BbHaOz on Tuesday, September 06, 2005
Today is the day i rejected a friend who are in need of money ... a promise i made to myself tat i will help unless no money is involved ... but for as today, i shall continue my new philosophy of life.
years back, i r'ber the very 1st tat i hold up the shirt of a friend of mine and telling him tat i'm not rich and dun kept saying tat i'm rich or i'm whose grandson and the future boss of whtever ... i've enough ... dun portray me in such a way can? i'm fortunate tat i'm borned in this family where i got no worries abt money? * come on! i also earned the money myself and i really hated the feeling tat when u think of money u think of me 1st.
1st the money is theirs not mine!!! * my father also encourages me to work and earn the money myself ... training me to be dependent as well as to know tat money are hard to earn...tat why the expectation frm them is quiet pressurizing sometime. i eveb feel like breaking down.

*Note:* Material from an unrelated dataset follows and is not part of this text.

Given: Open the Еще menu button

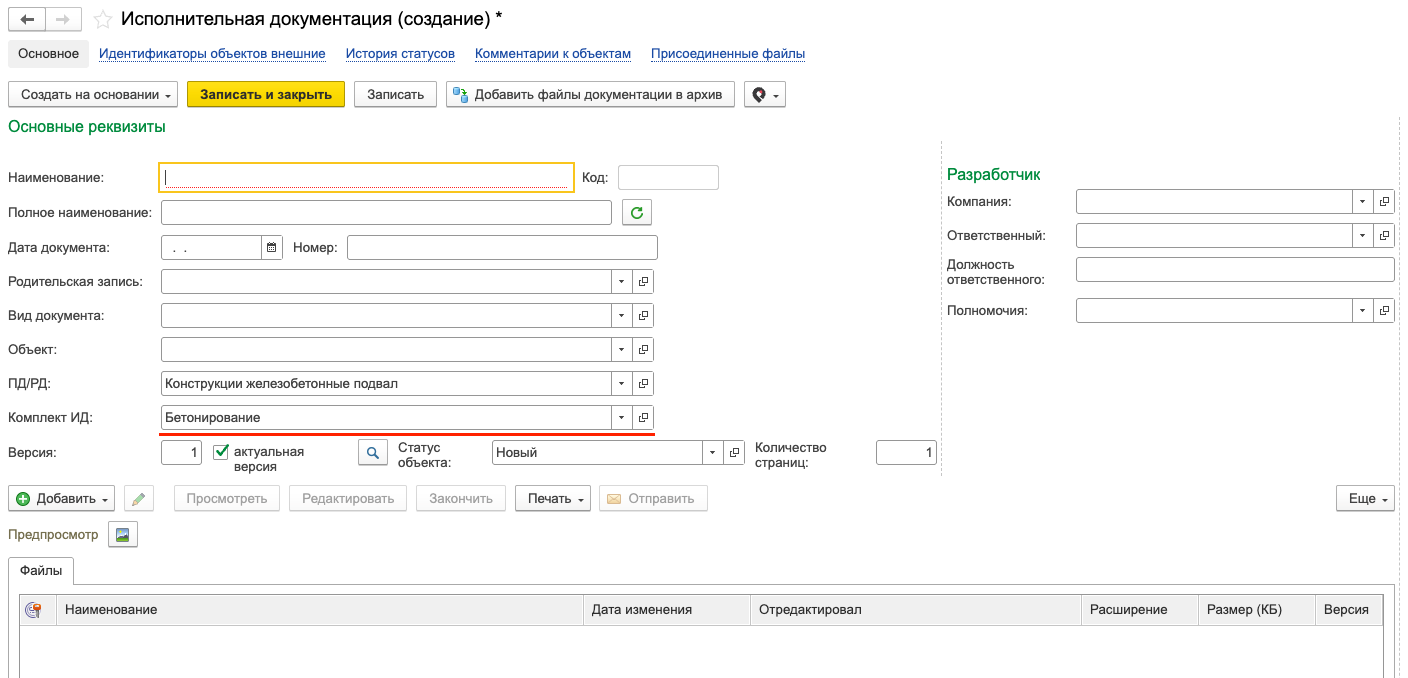Looking at the screenshot, I should coord(1365,498).
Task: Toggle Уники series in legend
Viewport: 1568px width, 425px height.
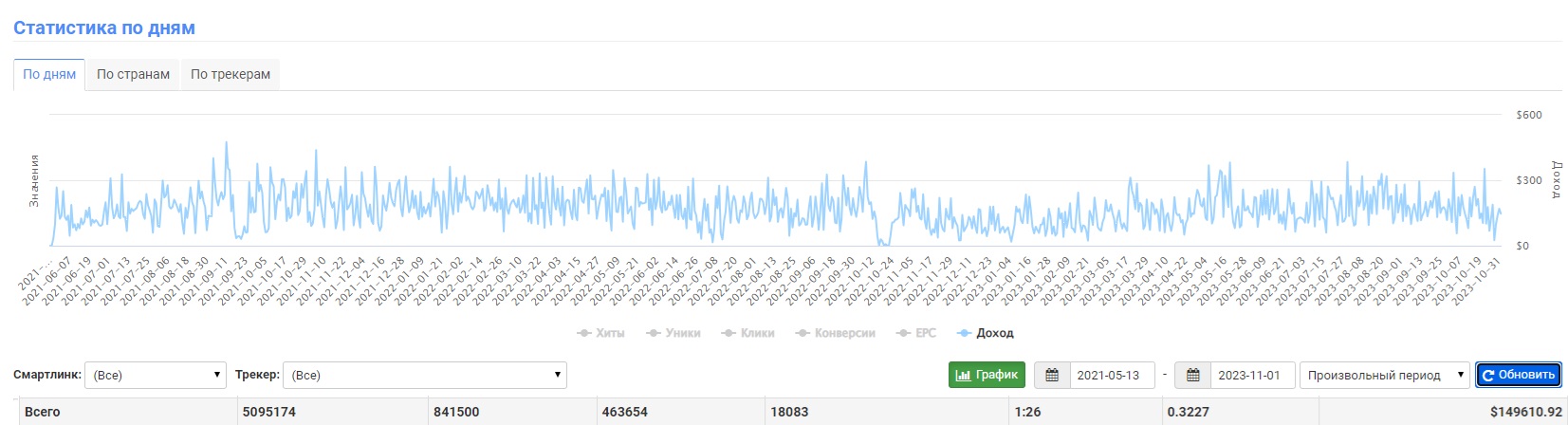Action: [x=673, y=333]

2nd - Dun think becos u had tat money and u can win lotsa respect frm pplz and as well as gals juz like the views of that connard. if money can buylove, that person onli love ur money and not u. *unless u are some handsome and beautifl pplz with lotsa money and influence...there is a lil in singapore ya
3rd - i very happy tat when friend are in trouble, they think of me 1st..but in a wrong way of thinking...$$$ is all they can think of when thinking of me. I hated tat feeling and becos of tat, i lifted up tat guy uop with my arms and shouted right in front of his face inside the teacher room.
i wan to be MYSELF and onli myself. without having to involve my family/background inside.
izzit becos of my character tat i ranked friendship very important to me? *tat why becos of tat, i missed out a lot of thing abt myself and i cant differentiate friendship with relationship.
A feeling tat becos of my family background, friends wan to know me becos tat i can provide them with wht they need if they needed help... $$$ is really a senstive case...even own son can kill their own parent becos of $$$ and dun need to say, friend can also become enemy becos of money...
I've choose not to this time round becos of tat feeling tat is holding me back and not that i trust him a not. A feeling abt friendship - did ur'ber me and ask me becos i can provide tat help to u? the time spent togther are getting less and i dun know wht u are really doing now...this make me feel insercure abt ur availbilities? maybe after a few get together session juz like b4, den the feeling will be gone cos i know tat u are still around me.